>> Start TASK DATA

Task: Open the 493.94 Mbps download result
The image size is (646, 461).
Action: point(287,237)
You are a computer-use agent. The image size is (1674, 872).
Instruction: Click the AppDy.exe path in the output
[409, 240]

>> End TASK DATA

DIRECTIVE:
Please write out every line of the listing again, requests included, and raise each coordinate in the answers by 106.

RESPONSE TO THIS EXERCISE:
Task: Open the 493.94 Mbps download result
The image size is (646, 461).
Action: point(393,343)
You are a computer-use agent. The image size is (1674, 872).
Instruction: Click the AppDy.exe path in the output
[515, 346]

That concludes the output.